Problem description:
Please copy out every line of the listing below in which the word "agent" appears.

Data to examine:
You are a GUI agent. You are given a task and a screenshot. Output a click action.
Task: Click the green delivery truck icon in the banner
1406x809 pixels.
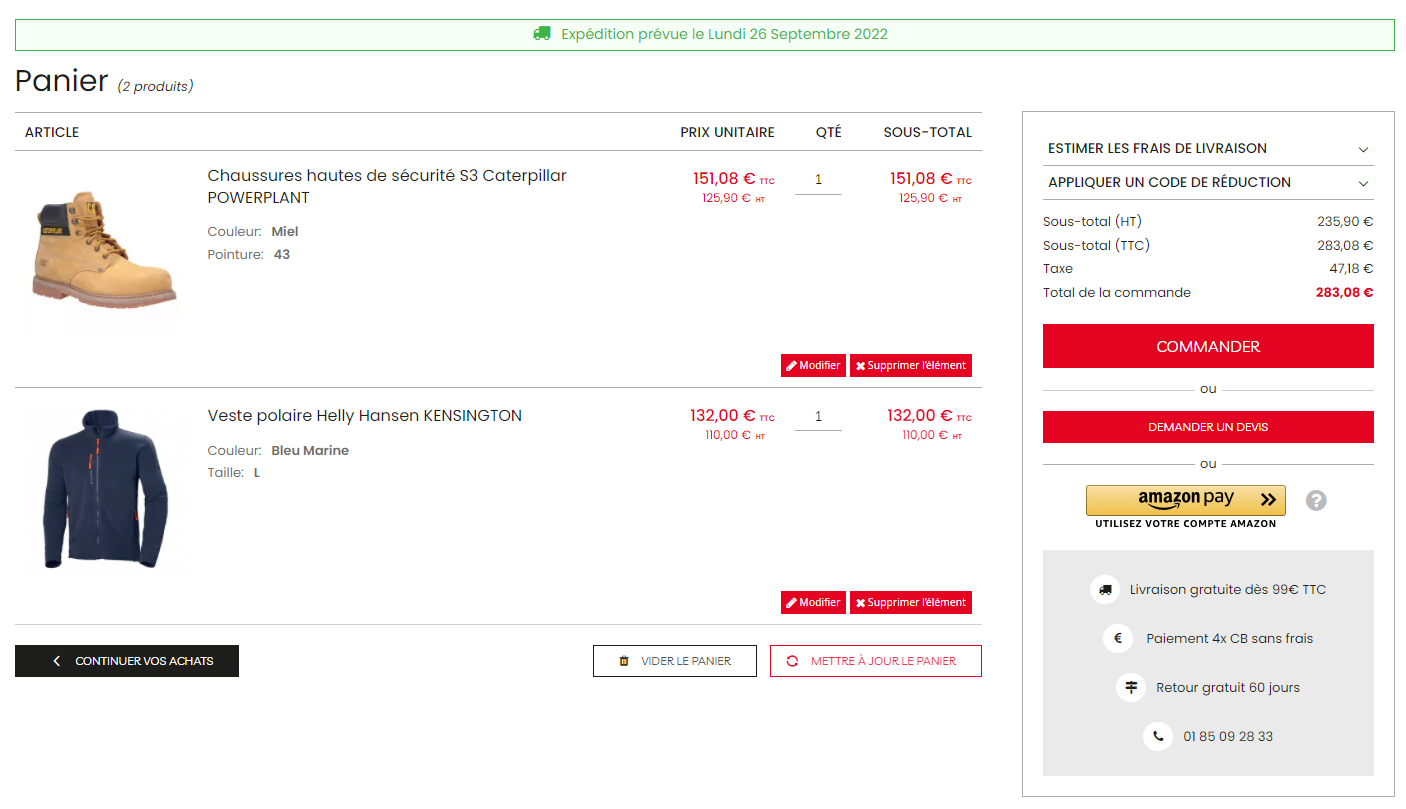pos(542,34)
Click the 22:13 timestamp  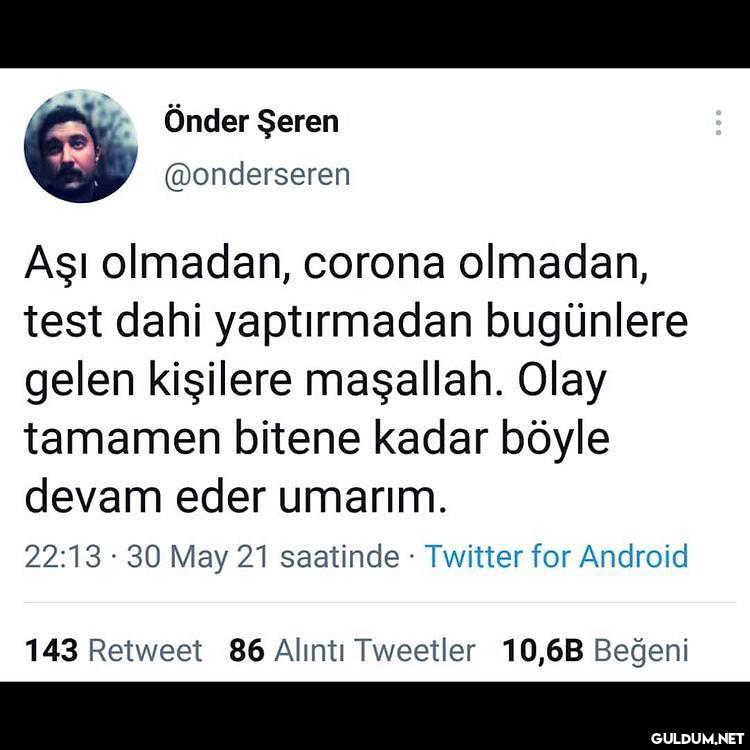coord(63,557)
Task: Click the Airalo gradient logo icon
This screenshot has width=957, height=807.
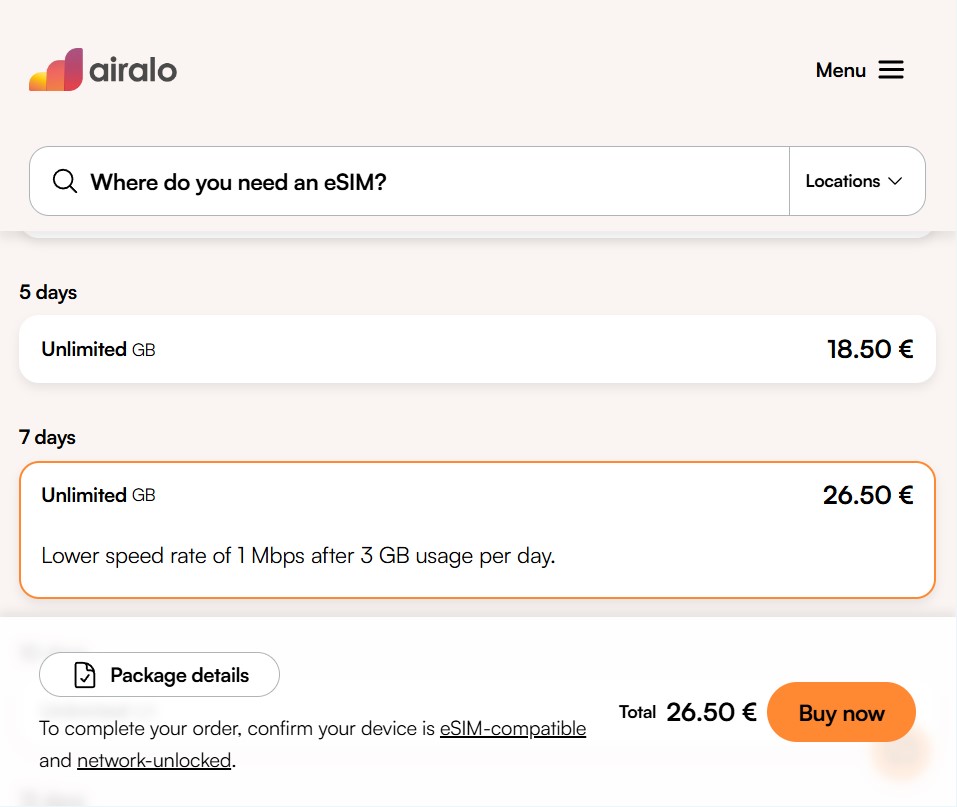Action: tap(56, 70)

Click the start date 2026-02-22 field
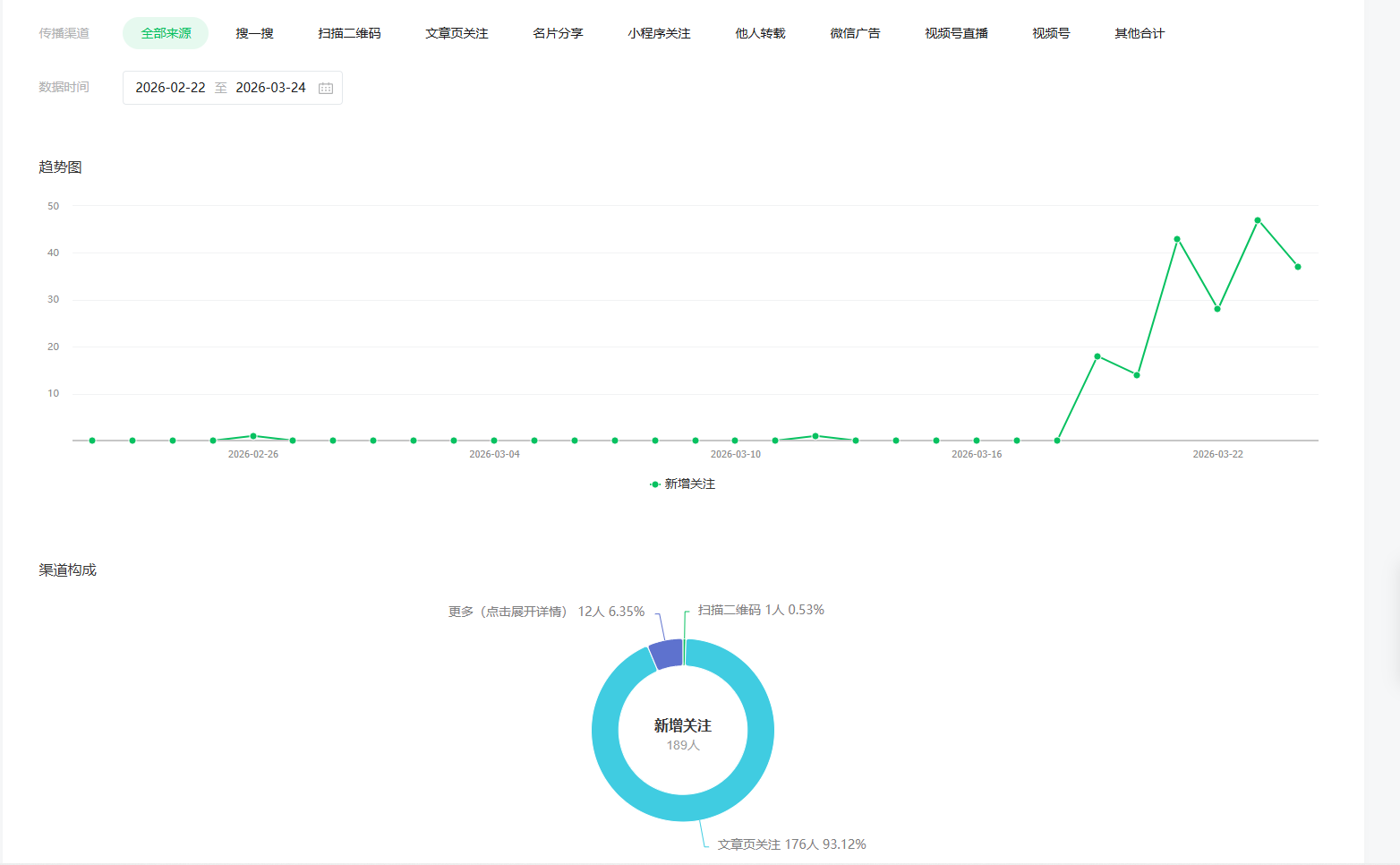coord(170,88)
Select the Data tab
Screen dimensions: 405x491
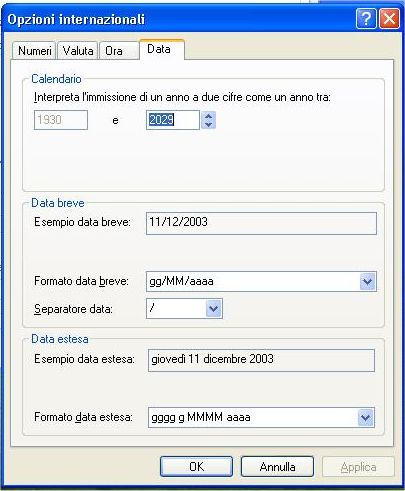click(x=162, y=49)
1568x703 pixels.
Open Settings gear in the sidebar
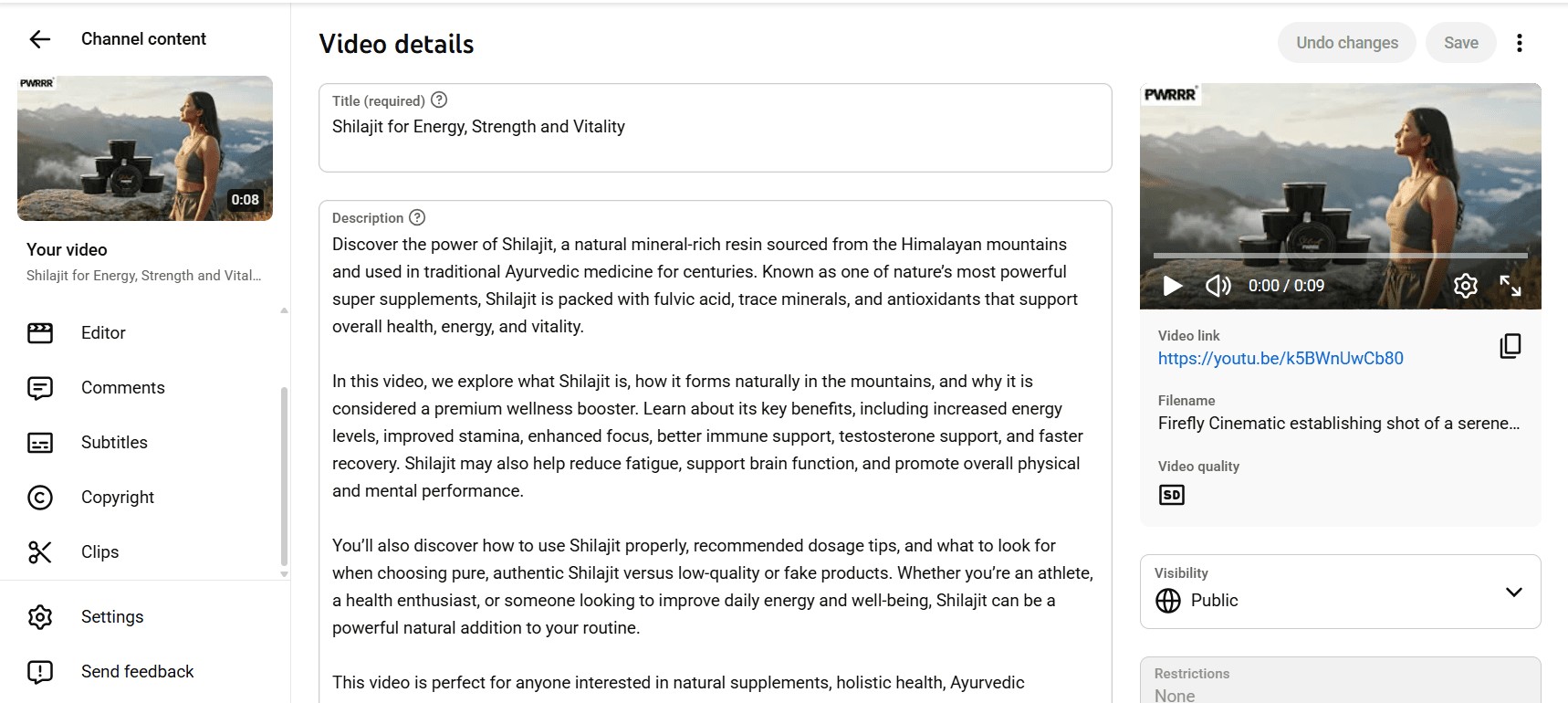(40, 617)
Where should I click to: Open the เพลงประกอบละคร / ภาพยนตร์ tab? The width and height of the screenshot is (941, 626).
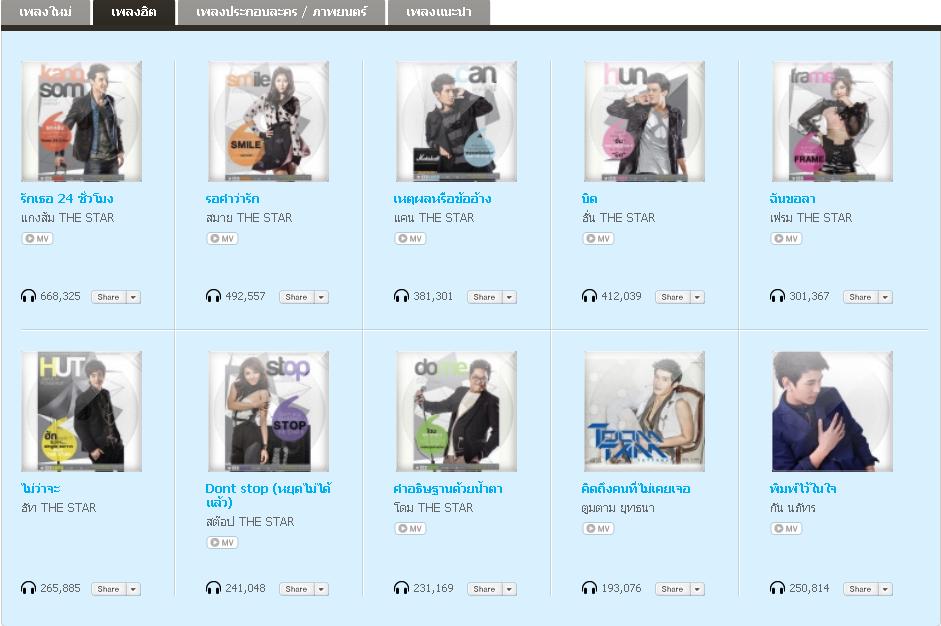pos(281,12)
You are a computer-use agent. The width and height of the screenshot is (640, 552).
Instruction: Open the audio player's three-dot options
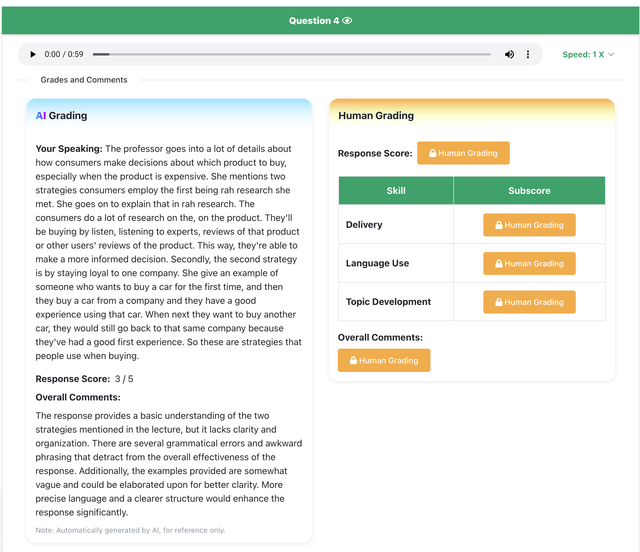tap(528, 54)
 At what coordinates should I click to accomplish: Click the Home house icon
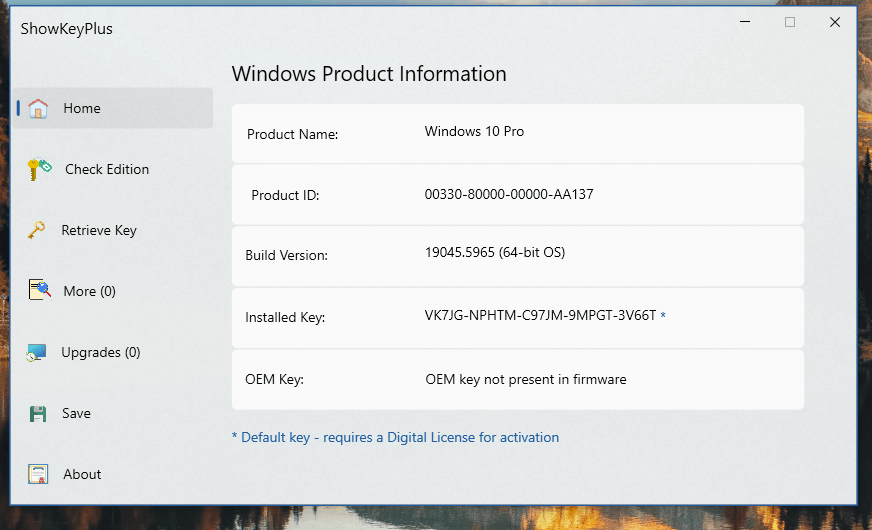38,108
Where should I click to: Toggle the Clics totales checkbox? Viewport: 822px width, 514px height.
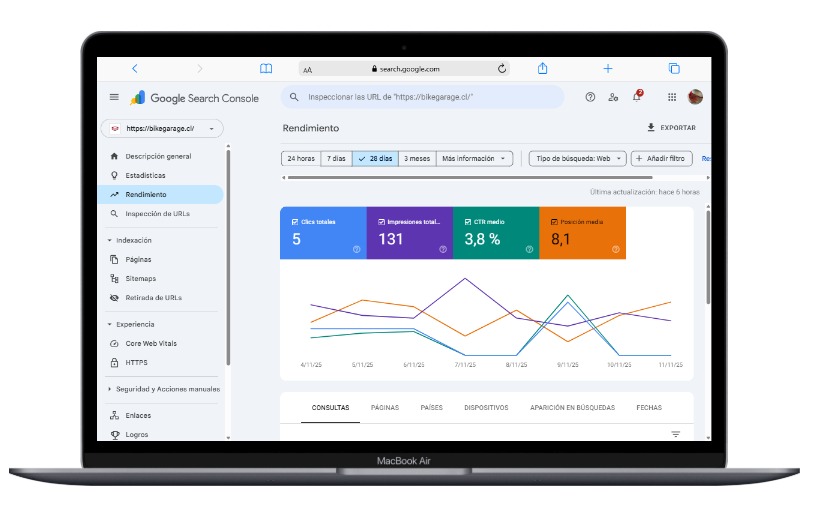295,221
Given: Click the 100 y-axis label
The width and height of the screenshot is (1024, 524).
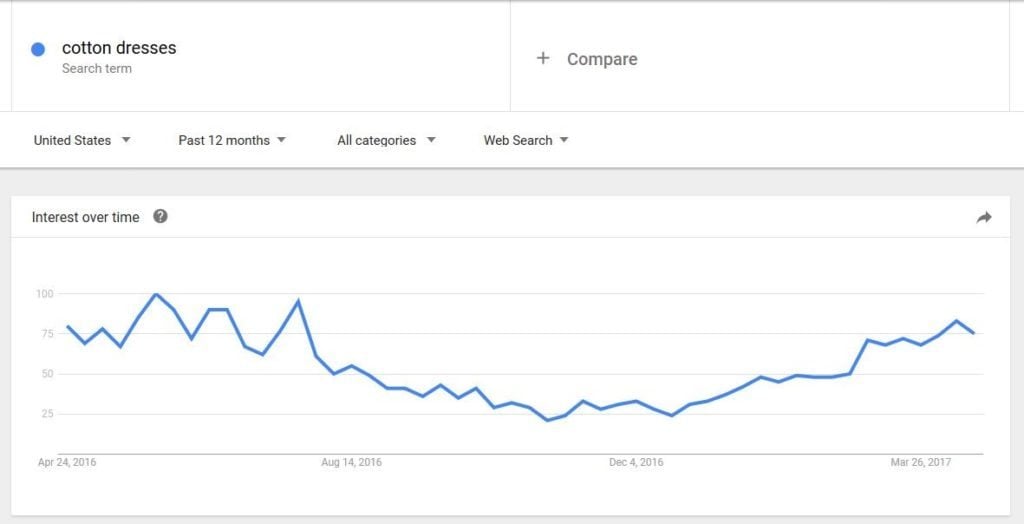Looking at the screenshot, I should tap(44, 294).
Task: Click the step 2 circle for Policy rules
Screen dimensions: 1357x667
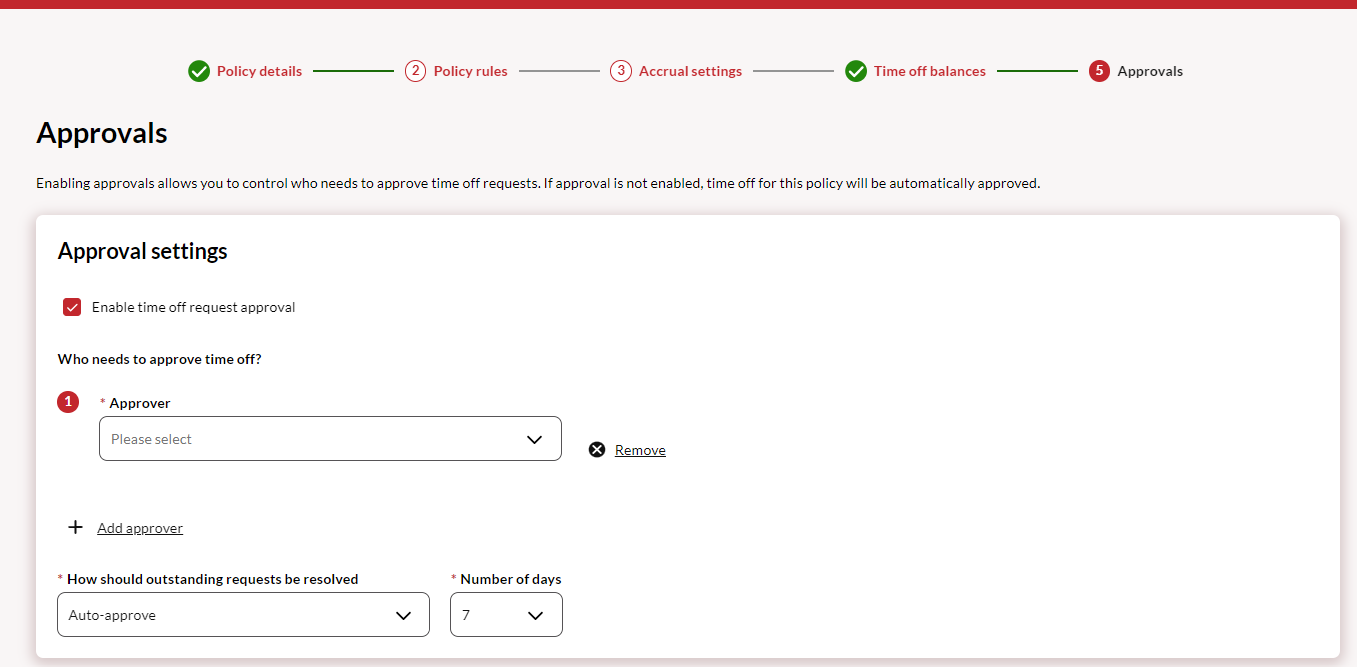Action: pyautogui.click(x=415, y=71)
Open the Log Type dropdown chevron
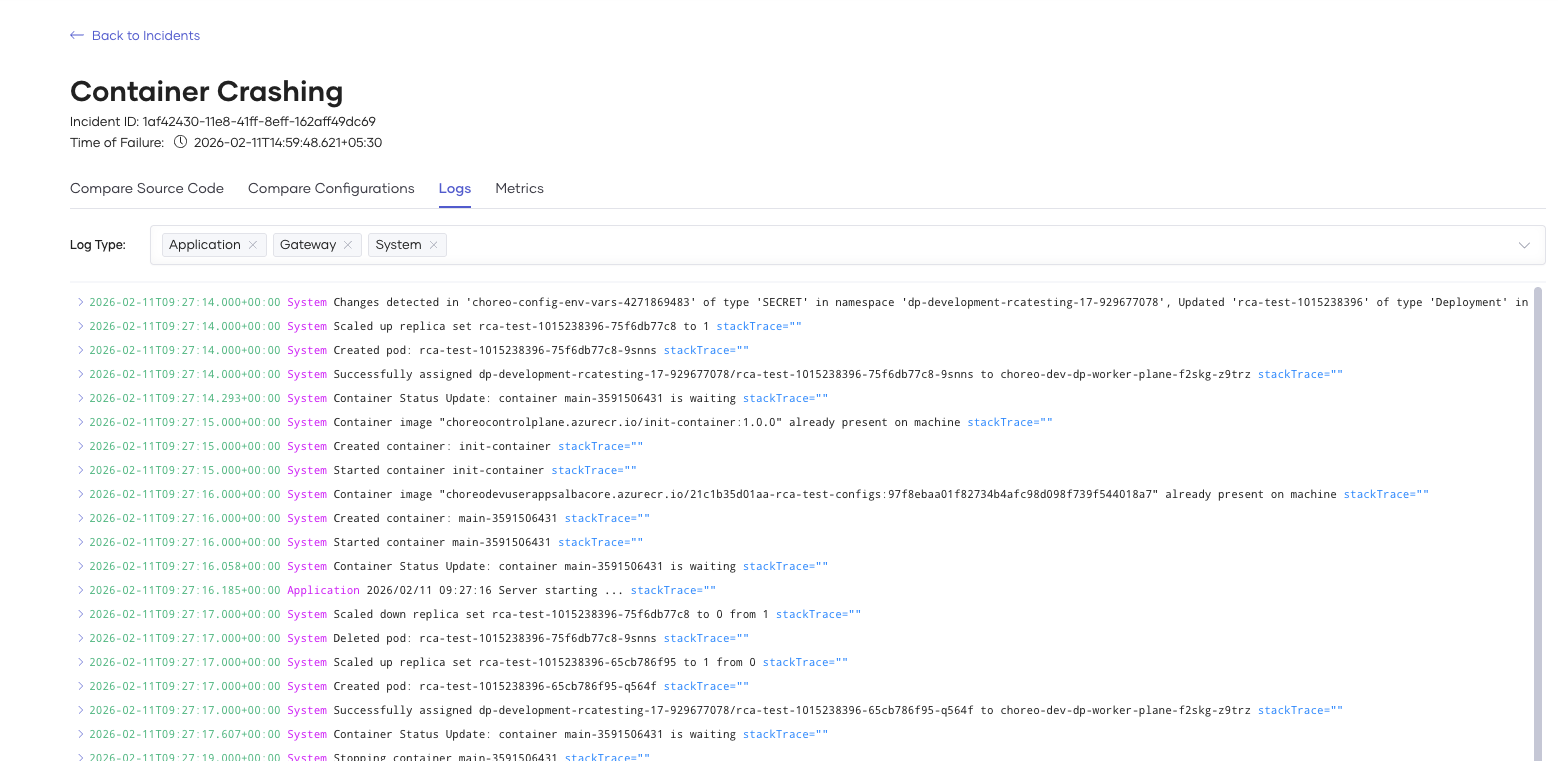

Answer to this exercise:
You are a GUI agent. You are given a task and a screenshot. Output a click action.
You are a computer-use agent. The width and height of the screenshot is (640, 552).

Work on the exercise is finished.